Task requirements - Rescale the records below: write out all their lines again, requests included, with every coordinate in the answers multiplied by 0.55 and rounded to a whole number, halves rounding up. Leave the pictures out, and don't change any numbers in the requests.

--- begin Supplied records ---

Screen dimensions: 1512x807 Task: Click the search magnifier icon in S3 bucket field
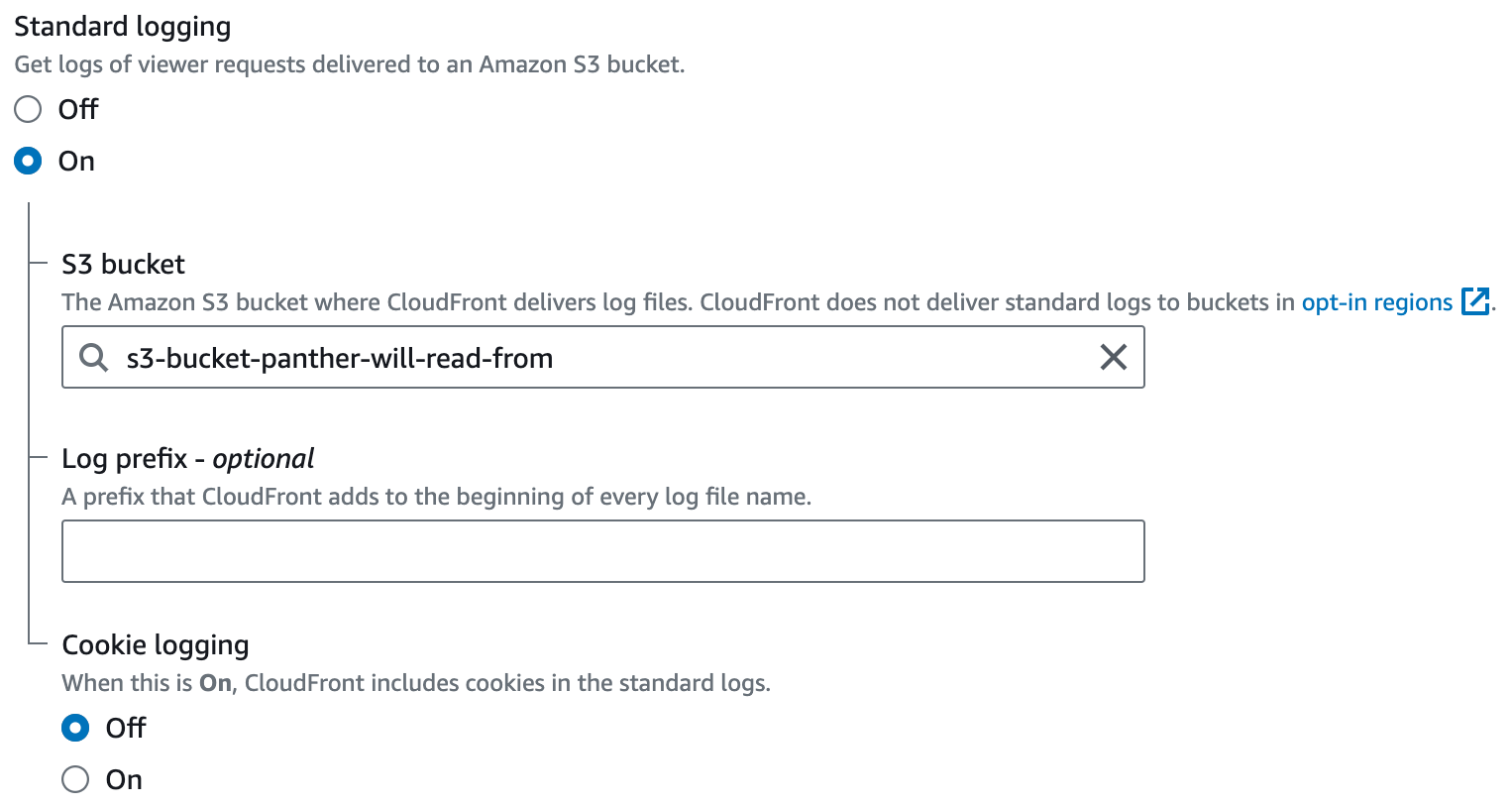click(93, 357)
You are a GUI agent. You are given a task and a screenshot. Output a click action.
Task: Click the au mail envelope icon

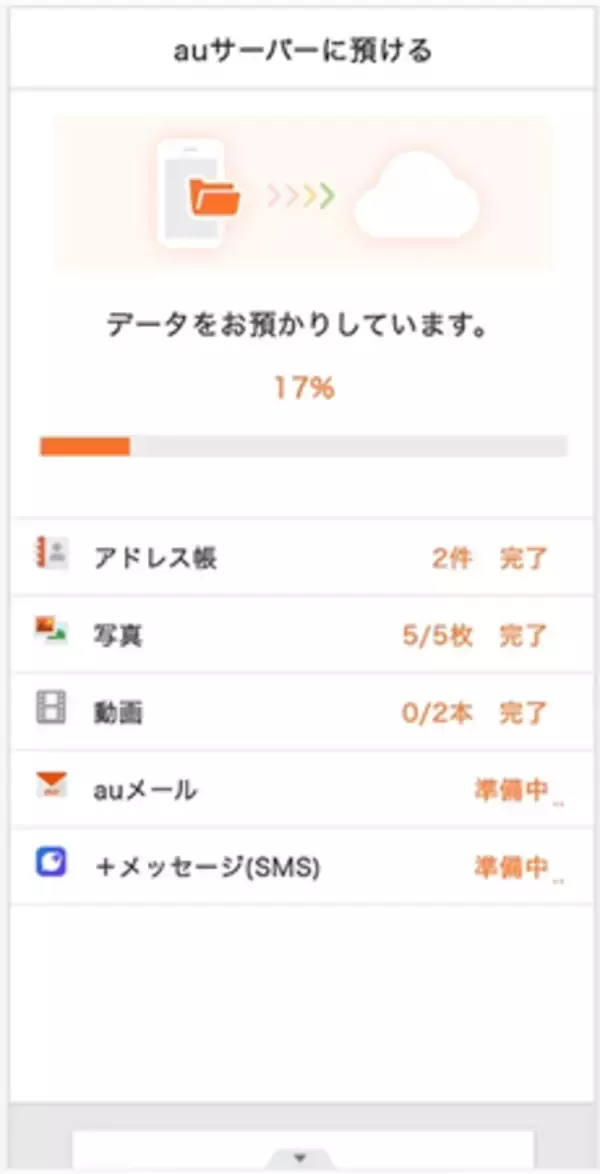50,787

--- end Supplied records ---

Final result -
Screen dimensions: 1512x807 Task: Click the search magnifier icon in S3 bucket field
click(51, 196)
You are a GUI agent. You are given a task and a screenshot. Output a click action.
Task: Click the au mail envelope icon

28,433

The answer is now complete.